Cheers, Aaadddaaammm 07:38, 25 September 2007 (UTC)
- In lieu of actually answering the question, I'll at least provide some relevant information. This paper (which describes the process near the bottom) suggests the process was barely studied until recently, and that the half-lives of mammalian introns have been measured to lie between 6 and 29 minutes. Someguy1221 07:56, 25 September 2007 (UTC)
When you say degraded quickly are you referring to the splicing of RNA or their presence in the genome? David D. (Talk) 22:39, 26 September 2007 (UTC)
I'm talking about the intronic RNA after it's been spliced out of the pre-mRNA. Aaadddaaammm 23:09, 26 September 2007 (UTC)

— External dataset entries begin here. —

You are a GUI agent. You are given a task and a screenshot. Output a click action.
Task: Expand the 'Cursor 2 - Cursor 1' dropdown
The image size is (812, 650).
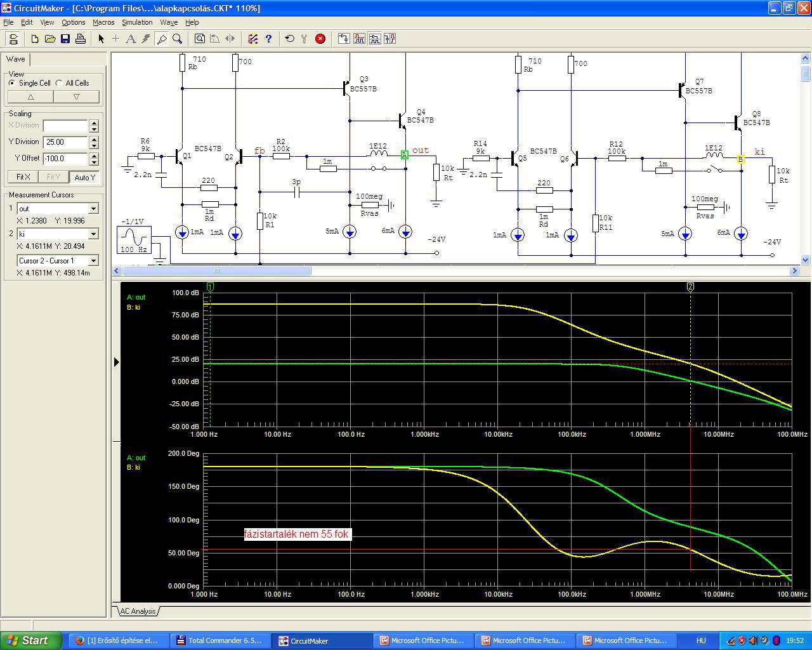coord(93,261)
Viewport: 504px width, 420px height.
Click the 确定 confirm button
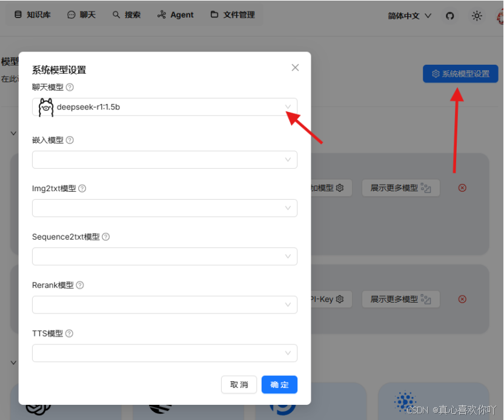(x=279, y=384)
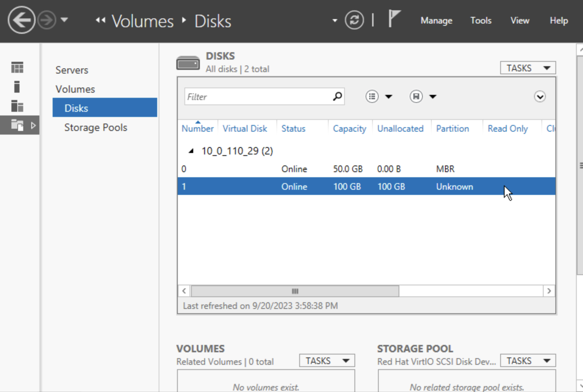Click the Filter text field
The height and width of the screenshot is (392, 583).
258,97
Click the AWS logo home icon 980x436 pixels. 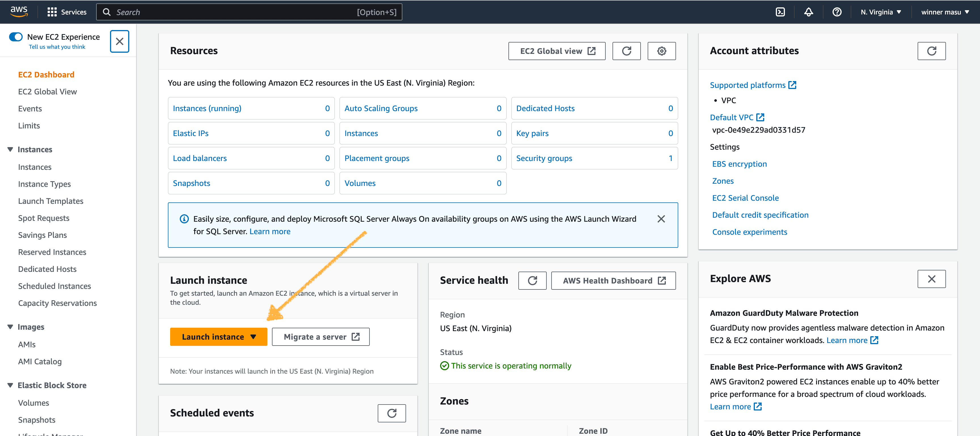pyautogui.click(x=19, y=12)
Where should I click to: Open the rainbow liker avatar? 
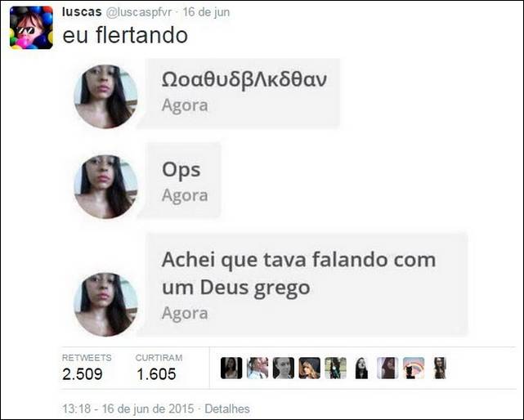[x=414, y=368]
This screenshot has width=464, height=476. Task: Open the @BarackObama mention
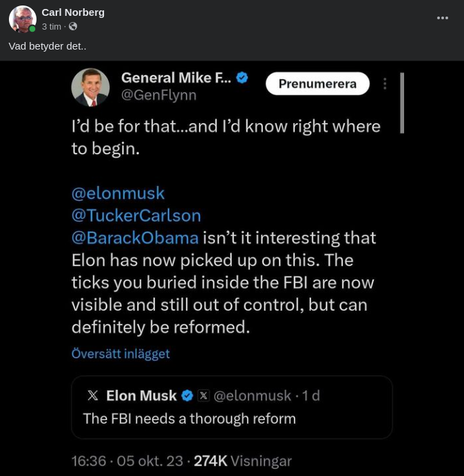click(x=135, y=238)
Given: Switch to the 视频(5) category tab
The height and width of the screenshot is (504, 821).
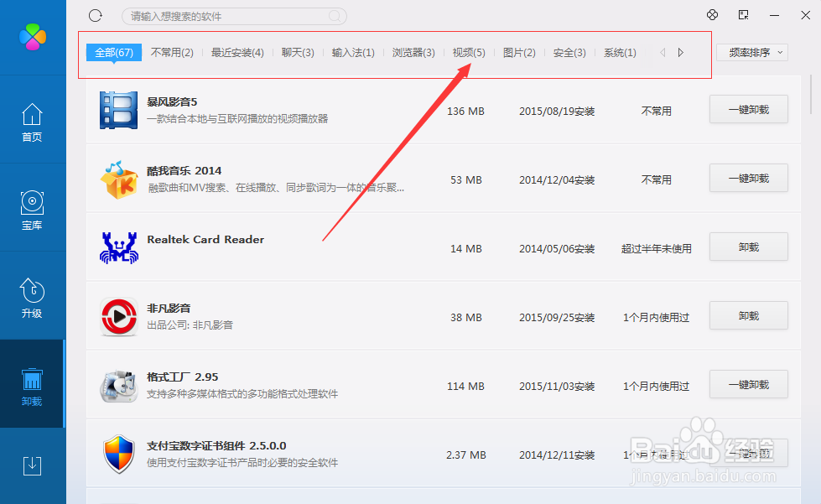Looking at the screenshot, I should 468,52.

- I have never heard of the review but a quick search reveal a paper from 1992 (L Qian, M N Vu, M Carter, and M F Wilkinson (1992) A spliced intron accumulates as a lariat in the nucleus of T cells. Nucleic Acids Res. 1992 October 25; 20(20): 5345–5350. ) that states "RNA splicing is a process whereby exons are joined and intervening sequences (introns) are removed in the form of a lariat structure" and cites the following review. Sharp PA, Konarksa MM, Grabowski PJ, Lamond AI, Marciniak, R and Seiler, SR (1987) Cold Spring Harbor Symposia on Quanititative Biology. LII, 277-285. That review sounds like a good candidate.
- The claimed first paper on this topic in eukaryotes is titled The stability and fate of a spliced intron from vertebrate cells, published in RNA in 1999. They cite half lives of less than 5 minutes for the intro they studied. David D. (Talk) 04:55, 28 September 2007 (UTC)
What's the problem with Boltzmann brains?
[edit]A couple of weeks ago, Newscientist magazine ran a doom and gloom article about Boltzmann brains.
As far as I can tell, the argument goes something like:
- We are typical observers
- If we're not typical, then the part of our universe we can see isn't typical
- Some time in the future, infinite expansion of the universe will lead to an infinite number of Boltzmann brains popping out of vacuum.
- The number of normal brains (like us) is going to tend towards "damn big" but not infinite.
- "Infinity" outnumbers "damn big"
- Over the course of the universe, they will outnumber us (on average)
- Given that we're outnumbered, on average, we can't be typical, therefore all our science falls around our feet in a horrible mess of untypicality!
- Therefore the world must end before we're outnumbered because obviously we're typical.
How does that matter to us? Why do we have to be typical for our observations to be useful? Is this something to do quantum wierdness? Human egocentricity?
Did I misunderstand the article?
Article is here, sorry, it's "premium" content.
--203.22.236.14 09:33, 25 September 2007 (UTC)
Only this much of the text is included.